=== Source records ===
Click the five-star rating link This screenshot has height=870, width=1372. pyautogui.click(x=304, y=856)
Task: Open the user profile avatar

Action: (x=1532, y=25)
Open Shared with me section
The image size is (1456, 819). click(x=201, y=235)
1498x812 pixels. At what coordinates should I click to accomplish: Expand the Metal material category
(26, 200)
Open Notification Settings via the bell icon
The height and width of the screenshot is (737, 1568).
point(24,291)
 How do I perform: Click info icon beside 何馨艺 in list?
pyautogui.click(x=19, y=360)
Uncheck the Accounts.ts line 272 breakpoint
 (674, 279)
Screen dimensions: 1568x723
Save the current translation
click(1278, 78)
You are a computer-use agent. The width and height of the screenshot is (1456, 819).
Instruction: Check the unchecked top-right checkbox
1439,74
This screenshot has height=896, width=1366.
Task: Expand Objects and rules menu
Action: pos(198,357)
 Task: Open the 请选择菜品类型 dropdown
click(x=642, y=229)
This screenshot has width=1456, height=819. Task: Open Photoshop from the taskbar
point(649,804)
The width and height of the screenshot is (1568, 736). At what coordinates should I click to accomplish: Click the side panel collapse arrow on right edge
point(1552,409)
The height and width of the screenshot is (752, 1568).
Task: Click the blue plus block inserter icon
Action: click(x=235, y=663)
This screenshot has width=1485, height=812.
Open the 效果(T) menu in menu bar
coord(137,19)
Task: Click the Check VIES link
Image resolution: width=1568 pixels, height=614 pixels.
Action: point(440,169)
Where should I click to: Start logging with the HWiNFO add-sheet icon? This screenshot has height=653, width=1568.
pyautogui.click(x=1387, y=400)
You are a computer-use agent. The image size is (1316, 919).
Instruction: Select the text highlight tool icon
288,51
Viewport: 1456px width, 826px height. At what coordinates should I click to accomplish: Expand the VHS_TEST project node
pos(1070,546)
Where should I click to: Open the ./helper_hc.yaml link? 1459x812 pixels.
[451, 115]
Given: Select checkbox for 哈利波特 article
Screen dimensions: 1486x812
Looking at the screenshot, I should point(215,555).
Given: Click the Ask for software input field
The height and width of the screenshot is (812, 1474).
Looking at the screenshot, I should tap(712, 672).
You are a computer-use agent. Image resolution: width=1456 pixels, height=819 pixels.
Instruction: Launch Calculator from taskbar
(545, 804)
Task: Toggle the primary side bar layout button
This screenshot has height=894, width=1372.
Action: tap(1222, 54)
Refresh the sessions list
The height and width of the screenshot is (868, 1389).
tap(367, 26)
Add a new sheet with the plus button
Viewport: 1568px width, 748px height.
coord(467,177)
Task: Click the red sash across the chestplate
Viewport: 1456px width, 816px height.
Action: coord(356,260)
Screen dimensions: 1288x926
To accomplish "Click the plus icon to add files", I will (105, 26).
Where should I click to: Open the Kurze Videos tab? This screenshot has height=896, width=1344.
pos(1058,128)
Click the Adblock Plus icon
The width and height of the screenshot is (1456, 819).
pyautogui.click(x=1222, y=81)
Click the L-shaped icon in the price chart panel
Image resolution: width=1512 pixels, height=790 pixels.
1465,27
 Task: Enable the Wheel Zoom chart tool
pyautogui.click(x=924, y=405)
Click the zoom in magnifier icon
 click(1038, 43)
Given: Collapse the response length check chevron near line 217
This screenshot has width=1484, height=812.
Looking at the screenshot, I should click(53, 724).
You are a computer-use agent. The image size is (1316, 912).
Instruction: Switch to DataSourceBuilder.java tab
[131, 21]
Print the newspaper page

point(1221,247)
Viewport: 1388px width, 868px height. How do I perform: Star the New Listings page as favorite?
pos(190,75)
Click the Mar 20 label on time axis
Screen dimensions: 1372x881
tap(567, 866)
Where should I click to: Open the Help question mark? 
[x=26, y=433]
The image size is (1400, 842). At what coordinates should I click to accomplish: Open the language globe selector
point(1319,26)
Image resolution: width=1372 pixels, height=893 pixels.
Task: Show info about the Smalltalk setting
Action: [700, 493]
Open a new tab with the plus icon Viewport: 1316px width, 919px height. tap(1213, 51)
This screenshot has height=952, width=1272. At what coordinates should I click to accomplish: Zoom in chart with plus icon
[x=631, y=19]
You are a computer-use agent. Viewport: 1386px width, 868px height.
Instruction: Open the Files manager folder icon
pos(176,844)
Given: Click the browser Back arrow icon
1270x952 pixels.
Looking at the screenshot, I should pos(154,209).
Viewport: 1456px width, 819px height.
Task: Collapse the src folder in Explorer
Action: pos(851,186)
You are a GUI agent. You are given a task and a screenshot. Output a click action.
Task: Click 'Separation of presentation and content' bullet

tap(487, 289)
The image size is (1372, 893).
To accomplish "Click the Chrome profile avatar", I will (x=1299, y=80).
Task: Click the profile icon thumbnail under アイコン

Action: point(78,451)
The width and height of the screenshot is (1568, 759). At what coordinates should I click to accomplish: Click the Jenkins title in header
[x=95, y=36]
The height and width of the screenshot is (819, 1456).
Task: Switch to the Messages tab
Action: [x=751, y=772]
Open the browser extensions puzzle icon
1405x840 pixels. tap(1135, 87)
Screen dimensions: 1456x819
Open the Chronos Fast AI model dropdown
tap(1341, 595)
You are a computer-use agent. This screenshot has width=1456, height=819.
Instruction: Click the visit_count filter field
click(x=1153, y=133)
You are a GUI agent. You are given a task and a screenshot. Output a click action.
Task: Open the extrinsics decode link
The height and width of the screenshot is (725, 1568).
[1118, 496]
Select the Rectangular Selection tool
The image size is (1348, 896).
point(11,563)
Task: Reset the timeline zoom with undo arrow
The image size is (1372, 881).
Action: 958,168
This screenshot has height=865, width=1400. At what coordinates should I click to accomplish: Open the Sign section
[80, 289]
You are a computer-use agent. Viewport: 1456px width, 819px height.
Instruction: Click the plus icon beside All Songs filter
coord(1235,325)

=== Exercise goal ===
Some lines of the data above may hold the word "button"; state how many do, and give only that number.

=== Expected answer ===
2